Either specification that I gave originally does in fact include lines other than those that go through the origin.  (Only two lines fitting the criteria actually pass through the origin: one coincident with the x-axis and one coincident with the y-axis.)

I had specified the intersection of the planes y=k;z=kx for any real k and x=k;z=ky for all real k.  That y=k, for values of k that differ from zero, precludes going through the origin, as y is zero at the origin.  Likewise for the case of x equals a non-zero k.

In my parametric form:
Set one: y=k;x=t;z=kt
Set two: y=t;x=k;z=kt
my k is your x0 in one instance and your y0 in the other.

It is true that all the lines I give pass through the x-axis or y-axis, and therefore look like they pass through the "origin" of a given x-z plane or y-z plane taken as a 2-dimensional cartesian system.  But this in fact represnts the actual case: no other straight lines exist on the surface.

In your solution set:
x=x0, y=y0+b*t, z=z0+c*t; where c=b*x0
x=x0+a*t, y=y0, z=z0+c*t; where c=a*y0
the implication is that y0 and z0 are independently assignable, but this is not the case while still fitting the original surface.
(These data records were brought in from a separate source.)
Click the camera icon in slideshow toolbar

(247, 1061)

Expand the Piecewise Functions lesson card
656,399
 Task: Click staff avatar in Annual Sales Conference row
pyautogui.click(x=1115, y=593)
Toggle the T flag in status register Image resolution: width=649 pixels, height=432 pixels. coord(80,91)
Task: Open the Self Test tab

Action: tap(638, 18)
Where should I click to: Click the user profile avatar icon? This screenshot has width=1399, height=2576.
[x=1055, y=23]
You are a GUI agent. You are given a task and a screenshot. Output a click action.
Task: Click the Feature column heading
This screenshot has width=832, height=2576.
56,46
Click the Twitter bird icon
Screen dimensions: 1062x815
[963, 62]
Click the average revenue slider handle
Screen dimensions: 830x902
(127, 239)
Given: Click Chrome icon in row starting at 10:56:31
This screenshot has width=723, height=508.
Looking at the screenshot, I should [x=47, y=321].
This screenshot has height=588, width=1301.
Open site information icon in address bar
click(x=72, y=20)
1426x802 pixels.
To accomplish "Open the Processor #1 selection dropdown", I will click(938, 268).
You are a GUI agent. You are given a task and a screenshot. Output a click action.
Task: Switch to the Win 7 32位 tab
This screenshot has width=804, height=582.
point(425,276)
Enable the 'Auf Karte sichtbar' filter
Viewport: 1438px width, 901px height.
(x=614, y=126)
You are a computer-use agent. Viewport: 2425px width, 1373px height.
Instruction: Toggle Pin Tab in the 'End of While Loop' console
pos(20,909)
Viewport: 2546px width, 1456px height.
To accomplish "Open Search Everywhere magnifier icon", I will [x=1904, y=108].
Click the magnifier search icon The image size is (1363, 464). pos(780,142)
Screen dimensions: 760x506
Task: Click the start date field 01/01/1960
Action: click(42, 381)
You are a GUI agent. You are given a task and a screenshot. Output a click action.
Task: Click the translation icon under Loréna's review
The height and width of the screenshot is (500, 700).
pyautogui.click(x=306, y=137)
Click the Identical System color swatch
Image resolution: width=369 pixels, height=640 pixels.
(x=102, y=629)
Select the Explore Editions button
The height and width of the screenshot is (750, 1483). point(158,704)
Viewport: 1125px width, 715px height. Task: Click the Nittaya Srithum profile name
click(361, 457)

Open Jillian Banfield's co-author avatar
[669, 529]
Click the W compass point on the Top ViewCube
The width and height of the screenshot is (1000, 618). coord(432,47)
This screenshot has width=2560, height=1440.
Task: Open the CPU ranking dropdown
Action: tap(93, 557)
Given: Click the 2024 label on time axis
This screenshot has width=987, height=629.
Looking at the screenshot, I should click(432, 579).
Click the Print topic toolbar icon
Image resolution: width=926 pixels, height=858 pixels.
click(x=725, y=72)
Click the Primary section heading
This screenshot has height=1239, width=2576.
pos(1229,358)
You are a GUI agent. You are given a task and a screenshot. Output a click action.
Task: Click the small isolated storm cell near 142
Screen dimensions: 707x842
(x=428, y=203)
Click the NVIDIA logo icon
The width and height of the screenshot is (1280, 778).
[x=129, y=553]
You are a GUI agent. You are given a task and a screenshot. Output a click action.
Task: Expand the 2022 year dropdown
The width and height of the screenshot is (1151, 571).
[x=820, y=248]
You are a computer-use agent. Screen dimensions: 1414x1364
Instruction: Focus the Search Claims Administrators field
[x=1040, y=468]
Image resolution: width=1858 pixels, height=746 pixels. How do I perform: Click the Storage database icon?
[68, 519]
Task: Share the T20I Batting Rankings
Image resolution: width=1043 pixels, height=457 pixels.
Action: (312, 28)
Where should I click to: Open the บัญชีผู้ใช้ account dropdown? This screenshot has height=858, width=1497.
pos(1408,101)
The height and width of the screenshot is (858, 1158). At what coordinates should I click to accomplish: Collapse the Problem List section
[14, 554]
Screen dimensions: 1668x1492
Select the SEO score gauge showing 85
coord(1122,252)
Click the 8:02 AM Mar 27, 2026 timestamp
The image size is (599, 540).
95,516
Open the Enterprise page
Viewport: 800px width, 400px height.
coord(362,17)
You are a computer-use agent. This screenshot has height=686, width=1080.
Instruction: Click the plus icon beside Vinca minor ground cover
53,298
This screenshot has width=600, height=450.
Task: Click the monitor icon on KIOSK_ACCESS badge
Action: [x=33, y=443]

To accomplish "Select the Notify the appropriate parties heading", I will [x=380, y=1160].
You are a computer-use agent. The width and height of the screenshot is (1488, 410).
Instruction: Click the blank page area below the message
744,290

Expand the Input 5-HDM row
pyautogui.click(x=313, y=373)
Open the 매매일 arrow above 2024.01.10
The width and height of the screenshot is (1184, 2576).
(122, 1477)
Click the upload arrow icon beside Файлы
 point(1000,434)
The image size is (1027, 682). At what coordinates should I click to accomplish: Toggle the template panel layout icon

On the surface, z0 must equal x0 times y0. Together with your caveat that c=b*x0, your first set becomes

x=x0, y=y0+b*t, z=x0*y0 + b*x0*t

So any given one of these lines still has x as a constant--x0 rather than k-- and the slope of z relative to y is b*x0/b, which is still x0, or my k, and when y is zero (so that y0=-b*t), z = x0*(-b*t) + b*x0*t, which is indeed equal to zero also.

So your set is the same as mine, once given the proper caveat that z0=x0*y0, which you failed to include.